Keep only the lines of the listing that include the word "showing", and copy them.
═══
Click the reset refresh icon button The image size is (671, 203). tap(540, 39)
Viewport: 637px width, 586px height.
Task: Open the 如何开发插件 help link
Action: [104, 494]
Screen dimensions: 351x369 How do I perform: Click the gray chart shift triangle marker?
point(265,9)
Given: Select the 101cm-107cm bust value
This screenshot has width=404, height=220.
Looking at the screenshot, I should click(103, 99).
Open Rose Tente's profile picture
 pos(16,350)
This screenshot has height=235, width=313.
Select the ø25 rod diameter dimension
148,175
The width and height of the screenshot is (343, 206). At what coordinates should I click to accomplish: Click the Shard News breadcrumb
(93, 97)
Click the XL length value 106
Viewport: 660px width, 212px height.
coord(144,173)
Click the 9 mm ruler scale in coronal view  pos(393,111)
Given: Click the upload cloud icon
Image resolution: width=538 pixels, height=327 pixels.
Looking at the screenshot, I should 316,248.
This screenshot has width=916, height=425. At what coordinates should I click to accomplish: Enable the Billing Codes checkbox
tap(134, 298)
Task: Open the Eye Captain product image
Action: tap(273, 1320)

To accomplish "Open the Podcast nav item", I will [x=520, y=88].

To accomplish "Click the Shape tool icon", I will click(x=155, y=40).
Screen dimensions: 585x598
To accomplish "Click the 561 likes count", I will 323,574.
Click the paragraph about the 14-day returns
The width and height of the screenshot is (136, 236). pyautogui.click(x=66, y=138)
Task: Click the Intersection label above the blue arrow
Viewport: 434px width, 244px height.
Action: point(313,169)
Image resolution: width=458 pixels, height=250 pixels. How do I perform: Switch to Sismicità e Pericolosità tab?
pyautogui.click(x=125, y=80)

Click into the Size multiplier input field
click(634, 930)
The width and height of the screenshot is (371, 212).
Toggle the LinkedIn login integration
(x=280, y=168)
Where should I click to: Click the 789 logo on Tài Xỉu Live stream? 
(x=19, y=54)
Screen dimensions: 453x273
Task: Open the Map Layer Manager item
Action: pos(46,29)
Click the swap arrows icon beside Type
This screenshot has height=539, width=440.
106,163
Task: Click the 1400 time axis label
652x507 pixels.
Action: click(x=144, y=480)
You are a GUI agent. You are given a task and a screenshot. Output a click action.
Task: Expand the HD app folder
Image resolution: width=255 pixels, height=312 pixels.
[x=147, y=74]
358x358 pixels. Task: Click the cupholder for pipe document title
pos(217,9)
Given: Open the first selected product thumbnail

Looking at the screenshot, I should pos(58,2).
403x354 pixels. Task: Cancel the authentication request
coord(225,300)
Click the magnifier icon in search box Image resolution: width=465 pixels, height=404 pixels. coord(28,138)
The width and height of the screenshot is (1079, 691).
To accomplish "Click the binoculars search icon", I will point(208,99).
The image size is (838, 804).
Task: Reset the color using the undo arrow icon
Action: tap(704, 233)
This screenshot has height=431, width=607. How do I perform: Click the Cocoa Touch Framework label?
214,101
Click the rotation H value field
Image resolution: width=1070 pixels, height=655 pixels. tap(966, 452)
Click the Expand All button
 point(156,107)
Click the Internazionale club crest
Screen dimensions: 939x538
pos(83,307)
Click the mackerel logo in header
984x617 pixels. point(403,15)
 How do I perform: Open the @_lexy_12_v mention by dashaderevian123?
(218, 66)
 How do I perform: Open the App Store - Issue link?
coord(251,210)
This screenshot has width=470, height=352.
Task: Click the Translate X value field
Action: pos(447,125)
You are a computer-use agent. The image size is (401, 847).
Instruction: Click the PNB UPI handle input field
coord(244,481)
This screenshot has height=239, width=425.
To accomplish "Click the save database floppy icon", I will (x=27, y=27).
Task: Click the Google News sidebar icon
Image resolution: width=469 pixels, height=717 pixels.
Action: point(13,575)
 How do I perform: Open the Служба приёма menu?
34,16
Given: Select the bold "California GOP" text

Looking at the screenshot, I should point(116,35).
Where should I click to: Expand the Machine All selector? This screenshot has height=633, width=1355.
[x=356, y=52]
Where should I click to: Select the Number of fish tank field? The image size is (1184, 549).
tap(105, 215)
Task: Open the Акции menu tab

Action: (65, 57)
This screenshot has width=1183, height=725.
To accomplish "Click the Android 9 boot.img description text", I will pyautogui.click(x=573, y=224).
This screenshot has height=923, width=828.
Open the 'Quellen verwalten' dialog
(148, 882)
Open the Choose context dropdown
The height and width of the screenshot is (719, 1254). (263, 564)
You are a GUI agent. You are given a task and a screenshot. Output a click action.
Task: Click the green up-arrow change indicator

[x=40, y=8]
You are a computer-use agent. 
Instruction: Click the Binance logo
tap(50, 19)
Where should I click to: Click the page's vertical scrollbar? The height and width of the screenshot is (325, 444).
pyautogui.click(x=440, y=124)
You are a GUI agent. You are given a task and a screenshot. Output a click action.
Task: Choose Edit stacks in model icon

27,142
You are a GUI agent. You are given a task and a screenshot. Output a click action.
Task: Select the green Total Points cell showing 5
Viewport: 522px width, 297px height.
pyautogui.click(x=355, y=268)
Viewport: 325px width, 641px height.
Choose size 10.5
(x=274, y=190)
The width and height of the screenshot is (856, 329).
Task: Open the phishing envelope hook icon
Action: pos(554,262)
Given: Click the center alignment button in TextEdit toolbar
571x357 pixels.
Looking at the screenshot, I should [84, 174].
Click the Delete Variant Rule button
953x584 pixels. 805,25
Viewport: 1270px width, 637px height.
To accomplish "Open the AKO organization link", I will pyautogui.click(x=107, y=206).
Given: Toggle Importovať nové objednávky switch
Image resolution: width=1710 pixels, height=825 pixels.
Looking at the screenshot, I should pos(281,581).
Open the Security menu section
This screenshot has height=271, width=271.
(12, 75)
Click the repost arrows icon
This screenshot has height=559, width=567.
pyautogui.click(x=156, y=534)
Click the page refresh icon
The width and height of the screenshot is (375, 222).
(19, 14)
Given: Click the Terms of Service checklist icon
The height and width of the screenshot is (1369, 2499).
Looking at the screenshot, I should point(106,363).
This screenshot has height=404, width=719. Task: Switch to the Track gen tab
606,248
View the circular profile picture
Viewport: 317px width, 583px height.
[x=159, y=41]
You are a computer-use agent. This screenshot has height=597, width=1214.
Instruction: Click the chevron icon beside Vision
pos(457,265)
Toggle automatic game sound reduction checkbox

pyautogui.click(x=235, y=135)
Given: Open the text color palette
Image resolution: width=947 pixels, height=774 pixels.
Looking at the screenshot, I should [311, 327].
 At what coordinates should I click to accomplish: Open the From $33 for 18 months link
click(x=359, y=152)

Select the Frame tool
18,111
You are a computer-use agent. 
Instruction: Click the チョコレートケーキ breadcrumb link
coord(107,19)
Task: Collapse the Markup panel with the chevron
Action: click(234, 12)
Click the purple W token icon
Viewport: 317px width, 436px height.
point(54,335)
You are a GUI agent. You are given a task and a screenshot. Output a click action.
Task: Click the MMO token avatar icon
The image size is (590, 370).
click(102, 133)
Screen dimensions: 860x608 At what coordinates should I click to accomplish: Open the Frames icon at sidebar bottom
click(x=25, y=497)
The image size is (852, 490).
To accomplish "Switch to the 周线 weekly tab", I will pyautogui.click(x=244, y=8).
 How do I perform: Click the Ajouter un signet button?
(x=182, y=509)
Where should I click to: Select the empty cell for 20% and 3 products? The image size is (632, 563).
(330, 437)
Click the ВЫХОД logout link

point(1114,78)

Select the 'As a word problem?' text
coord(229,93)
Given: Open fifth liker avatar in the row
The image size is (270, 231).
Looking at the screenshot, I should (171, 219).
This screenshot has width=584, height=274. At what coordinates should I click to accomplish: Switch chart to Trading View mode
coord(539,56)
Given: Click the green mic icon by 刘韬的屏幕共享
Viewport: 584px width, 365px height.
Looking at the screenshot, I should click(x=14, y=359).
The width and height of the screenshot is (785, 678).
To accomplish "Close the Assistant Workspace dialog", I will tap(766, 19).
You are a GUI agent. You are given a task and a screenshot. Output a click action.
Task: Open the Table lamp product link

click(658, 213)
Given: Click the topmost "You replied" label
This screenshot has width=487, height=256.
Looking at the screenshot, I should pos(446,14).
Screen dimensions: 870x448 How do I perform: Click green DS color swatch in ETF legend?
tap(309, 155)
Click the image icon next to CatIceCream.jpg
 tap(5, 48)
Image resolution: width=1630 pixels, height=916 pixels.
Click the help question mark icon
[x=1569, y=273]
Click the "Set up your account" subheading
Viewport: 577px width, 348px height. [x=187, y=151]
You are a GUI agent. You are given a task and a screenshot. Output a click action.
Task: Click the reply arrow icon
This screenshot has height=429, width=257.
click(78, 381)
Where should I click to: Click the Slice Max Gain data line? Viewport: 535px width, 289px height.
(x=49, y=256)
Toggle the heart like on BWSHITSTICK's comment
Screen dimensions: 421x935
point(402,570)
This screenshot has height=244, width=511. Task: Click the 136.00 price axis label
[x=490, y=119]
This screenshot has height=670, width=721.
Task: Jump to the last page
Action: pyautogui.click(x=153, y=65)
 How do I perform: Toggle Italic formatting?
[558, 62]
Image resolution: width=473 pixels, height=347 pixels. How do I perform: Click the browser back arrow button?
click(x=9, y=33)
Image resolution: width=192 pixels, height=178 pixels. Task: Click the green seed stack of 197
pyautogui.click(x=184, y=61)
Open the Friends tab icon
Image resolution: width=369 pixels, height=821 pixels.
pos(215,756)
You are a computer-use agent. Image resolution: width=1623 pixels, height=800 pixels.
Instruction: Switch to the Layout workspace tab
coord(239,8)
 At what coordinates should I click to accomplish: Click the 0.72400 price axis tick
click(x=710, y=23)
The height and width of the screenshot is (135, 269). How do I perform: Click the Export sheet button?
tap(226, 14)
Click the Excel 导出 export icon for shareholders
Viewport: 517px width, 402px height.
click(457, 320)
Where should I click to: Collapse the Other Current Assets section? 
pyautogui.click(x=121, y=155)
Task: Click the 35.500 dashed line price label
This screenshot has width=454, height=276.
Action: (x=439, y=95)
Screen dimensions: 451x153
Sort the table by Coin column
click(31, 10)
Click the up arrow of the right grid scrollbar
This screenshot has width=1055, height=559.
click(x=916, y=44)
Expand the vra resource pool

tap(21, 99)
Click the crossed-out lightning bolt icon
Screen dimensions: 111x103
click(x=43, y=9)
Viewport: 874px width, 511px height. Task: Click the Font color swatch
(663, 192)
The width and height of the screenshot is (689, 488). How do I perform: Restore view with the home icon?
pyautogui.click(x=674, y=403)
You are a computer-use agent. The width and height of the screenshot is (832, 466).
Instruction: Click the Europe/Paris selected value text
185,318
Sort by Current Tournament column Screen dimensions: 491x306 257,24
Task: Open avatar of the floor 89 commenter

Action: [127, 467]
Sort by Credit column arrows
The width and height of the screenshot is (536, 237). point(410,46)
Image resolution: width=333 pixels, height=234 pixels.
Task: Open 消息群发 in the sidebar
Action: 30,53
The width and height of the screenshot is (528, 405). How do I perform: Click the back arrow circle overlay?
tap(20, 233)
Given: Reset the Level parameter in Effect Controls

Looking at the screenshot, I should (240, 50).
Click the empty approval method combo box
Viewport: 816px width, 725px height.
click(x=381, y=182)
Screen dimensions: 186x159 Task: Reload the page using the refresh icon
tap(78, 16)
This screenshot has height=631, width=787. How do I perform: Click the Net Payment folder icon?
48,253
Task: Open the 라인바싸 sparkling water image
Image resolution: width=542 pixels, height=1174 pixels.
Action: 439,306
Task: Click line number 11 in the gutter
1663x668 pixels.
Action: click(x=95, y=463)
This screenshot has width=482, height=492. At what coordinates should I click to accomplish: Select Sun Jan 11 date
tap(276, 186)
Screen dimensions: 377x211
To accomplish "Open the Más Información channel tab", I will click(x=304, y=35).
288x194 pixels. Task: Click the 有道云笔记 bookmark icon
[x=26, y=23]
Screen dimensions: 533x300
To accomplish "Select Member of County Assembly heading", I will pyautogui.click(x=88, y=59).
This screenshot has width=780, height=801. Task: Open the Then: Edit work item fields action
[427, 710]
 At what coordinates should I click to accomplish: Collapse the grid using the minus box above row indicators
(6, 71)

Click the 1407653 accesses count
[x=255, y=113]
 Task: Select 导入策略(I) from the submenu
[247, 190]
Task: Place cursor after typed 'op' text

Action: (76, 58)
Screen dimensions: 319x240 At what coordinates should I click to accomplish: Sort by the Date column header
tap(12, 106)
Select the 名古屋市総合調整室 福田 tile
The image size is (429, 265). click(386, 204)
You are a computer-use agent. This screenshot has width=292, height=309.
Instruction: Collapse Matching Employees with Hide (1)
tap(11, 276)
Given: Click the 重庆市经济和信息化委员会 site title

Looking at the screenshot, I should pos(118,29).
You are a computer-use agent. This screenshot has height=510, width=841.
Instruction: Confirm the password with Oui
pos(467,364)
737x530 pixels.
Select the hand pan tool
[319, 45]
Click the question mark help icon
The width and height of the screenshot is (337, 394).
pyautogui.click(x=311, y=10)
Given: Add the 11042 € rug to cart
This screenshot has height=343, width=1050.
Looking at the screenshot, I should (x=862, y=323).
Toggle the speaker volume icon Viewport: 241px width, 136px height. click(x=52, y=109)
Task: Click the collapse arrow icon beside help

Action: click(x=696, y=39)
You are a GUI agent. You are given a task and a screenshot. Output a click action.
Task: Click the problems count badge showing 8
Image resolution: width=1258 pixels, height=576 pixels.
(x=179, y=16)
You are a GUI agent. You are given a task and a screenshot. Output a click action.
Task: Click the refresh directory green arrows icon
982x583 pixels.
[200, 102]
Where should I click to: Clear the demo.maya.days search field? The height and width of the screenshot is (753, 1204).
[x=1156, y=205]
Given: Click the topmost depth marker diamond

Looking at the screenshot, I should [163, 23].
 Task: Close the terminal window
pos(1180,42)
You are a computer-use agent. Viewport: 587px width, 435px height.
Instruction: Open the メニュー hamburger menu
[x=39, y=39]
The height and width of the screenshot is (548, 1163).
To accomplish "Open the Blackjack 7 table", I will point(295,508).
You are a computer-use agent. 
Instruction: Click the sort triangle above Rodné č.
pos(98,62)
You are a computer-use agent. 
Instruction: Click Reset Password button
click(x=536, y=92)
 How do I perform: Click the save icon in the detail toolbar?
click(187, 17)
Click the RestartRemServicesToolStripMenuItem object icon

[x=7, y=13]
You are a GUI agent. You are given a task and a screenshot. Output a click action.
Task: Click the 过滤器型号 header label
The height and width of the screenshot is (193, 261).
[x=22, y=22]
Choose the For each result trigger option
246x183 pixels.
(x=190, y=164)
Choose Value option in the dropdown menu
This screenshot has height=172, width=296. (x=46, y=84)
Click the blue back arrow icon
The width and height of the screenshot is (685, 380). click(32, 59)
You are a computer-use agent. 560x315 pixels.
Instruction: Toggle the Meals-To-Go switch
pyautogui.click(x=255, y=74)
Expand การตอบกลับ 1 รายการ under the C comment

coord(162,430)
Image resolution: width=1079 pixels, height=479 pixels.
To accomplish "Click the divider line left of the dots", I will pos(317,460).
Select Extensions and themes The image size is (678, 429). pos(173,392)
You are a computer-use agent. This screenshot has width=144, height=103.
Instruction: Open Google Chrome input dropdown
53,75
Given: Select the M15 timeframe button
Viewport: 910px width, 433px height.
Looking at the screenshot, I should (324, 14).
═══
▶ _EXERCISE OUTPUT_:
Task: Select the green Total Points cell showing 5
Task: Click the problems count badge showing 8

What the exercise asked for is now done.